[Saved entries]
========

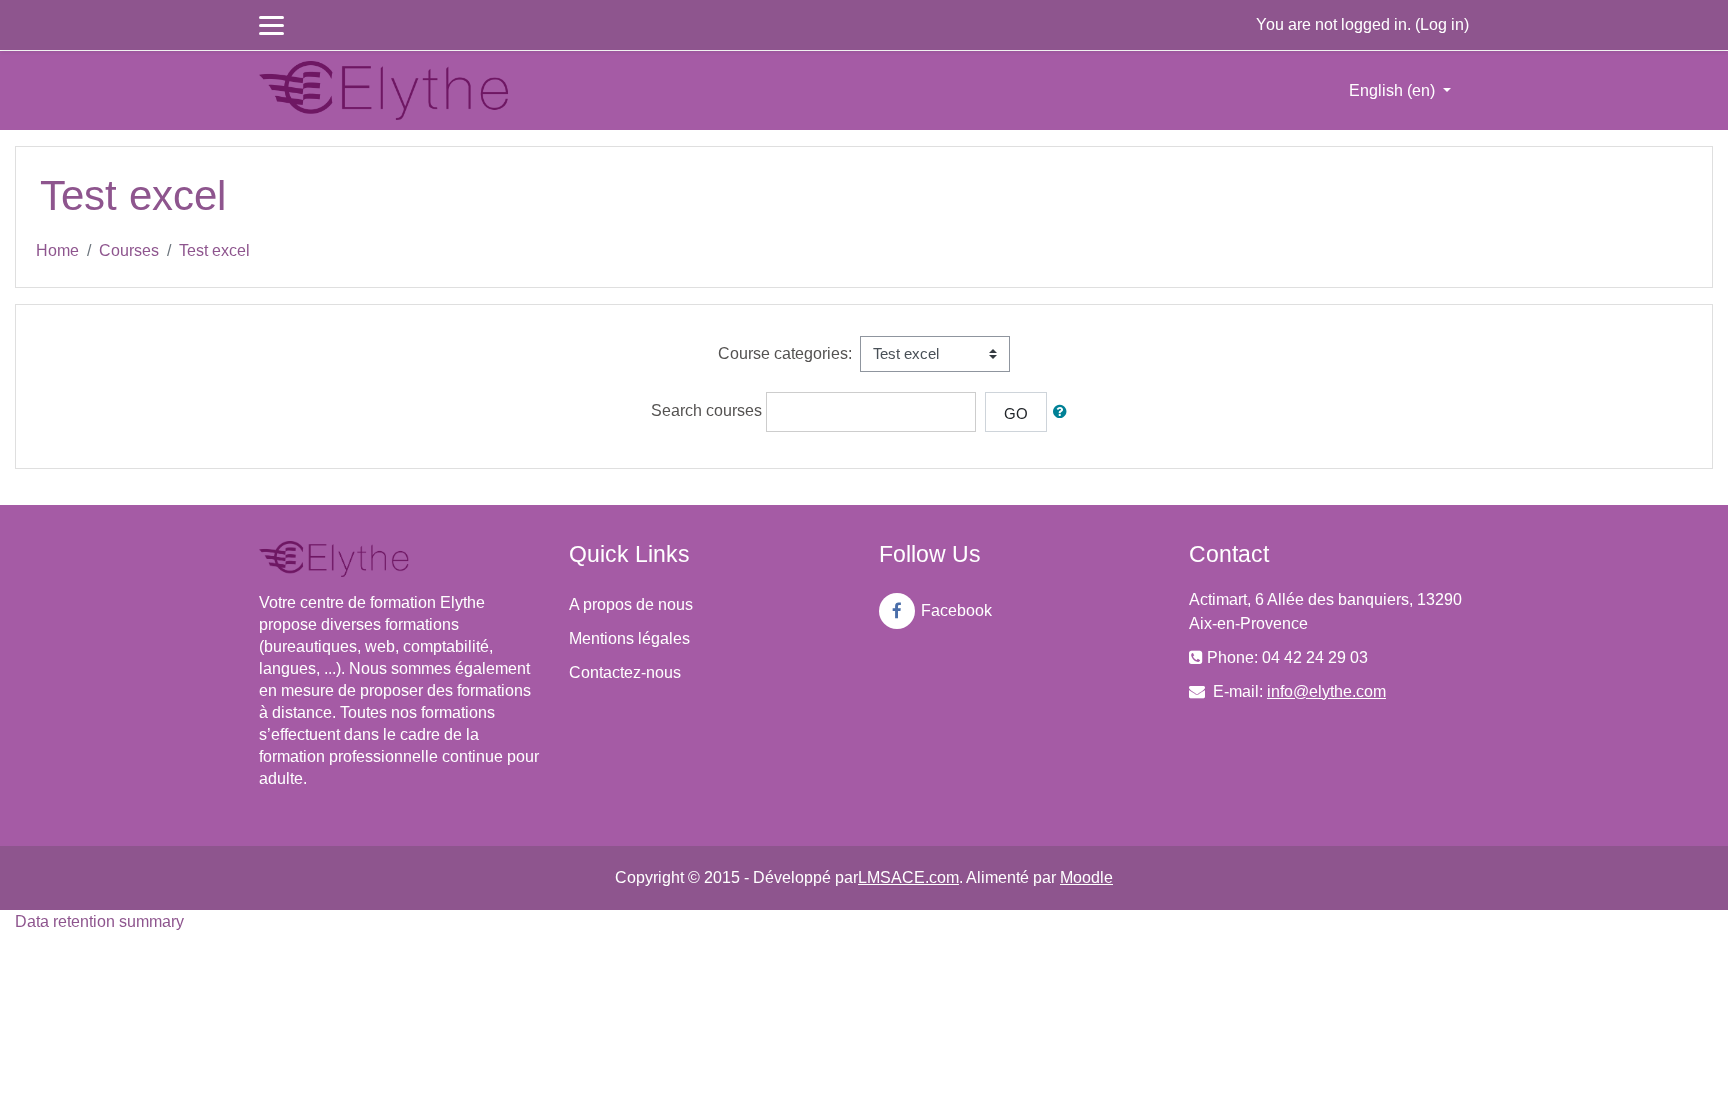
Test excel (214, 250)
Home (57, 250)
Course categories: (785, 353)
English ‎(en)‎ (1394, 90)
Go (1016, 413)
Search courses (706, 410)
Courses (129, 250)
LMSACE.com (908, 877)
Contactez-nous (625, 672)
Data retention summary (99, 921)
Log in (1442, 24)
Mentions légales (629, 638)
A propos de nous (631, 604)
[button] (1064, 412)
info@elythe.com (1326, 691)
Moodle (1086, 877)
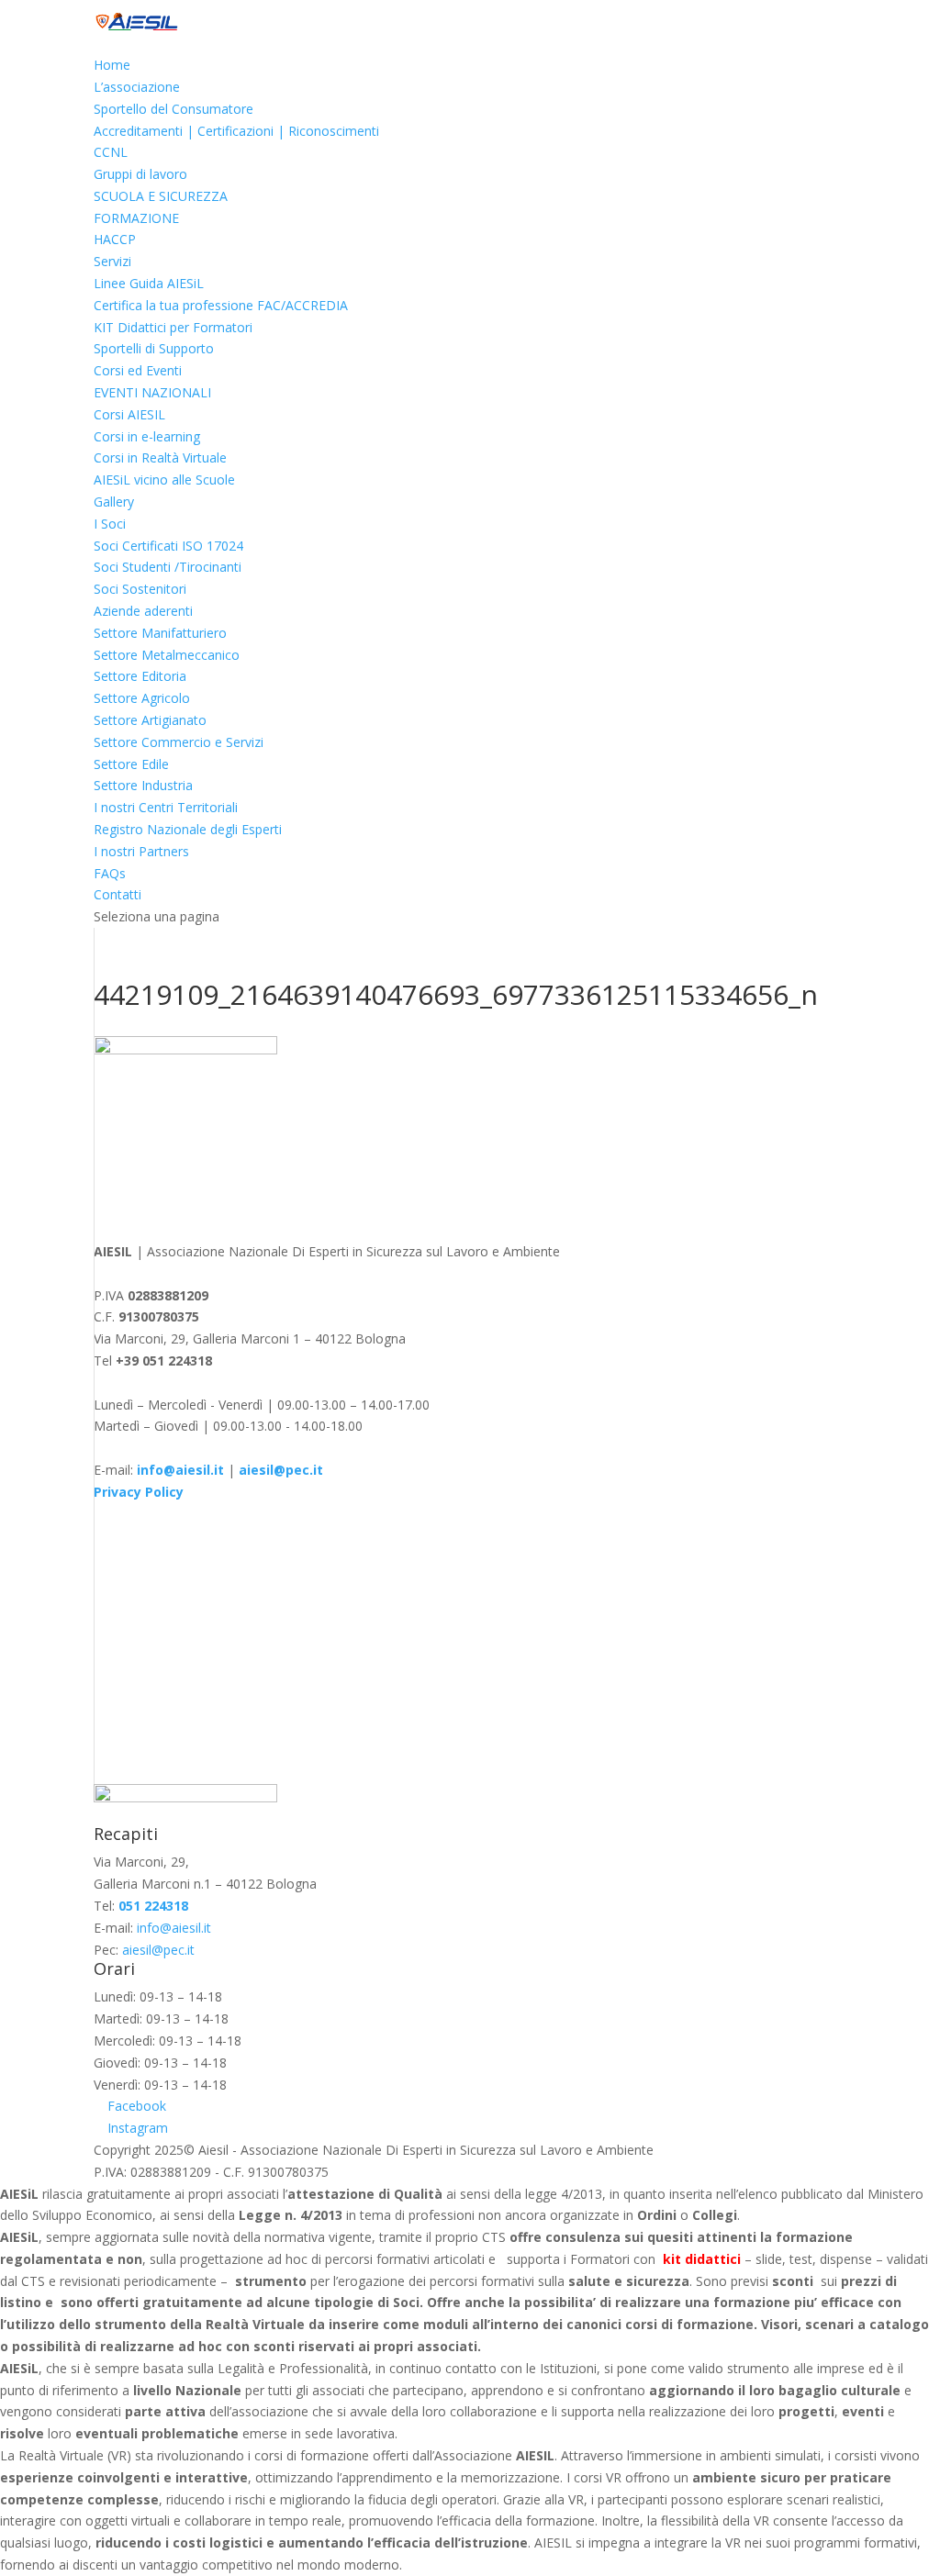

========

◆ Work instructions:
Would you return the data exactly as written, without the pictures?

◆ Exercise result:
Test excel (214, 250)
Home (57, 250)
Course categories: (785, 353)
English ‎(en)‎ (1394, 90)
Go (1016, 413)
Search courses (706, 410)
Courses (129, 250)
LMSACE.com (908, 877)
Contactez-nous (625, 672)
Data retention summary (99, 921)
Log in (1442, 24)
Mentions légales (629, 638)
A propos de nous (631, 604)
[button] (1064, 412)
info@elythe.com (1326, 691)
Moodle (1086, 877)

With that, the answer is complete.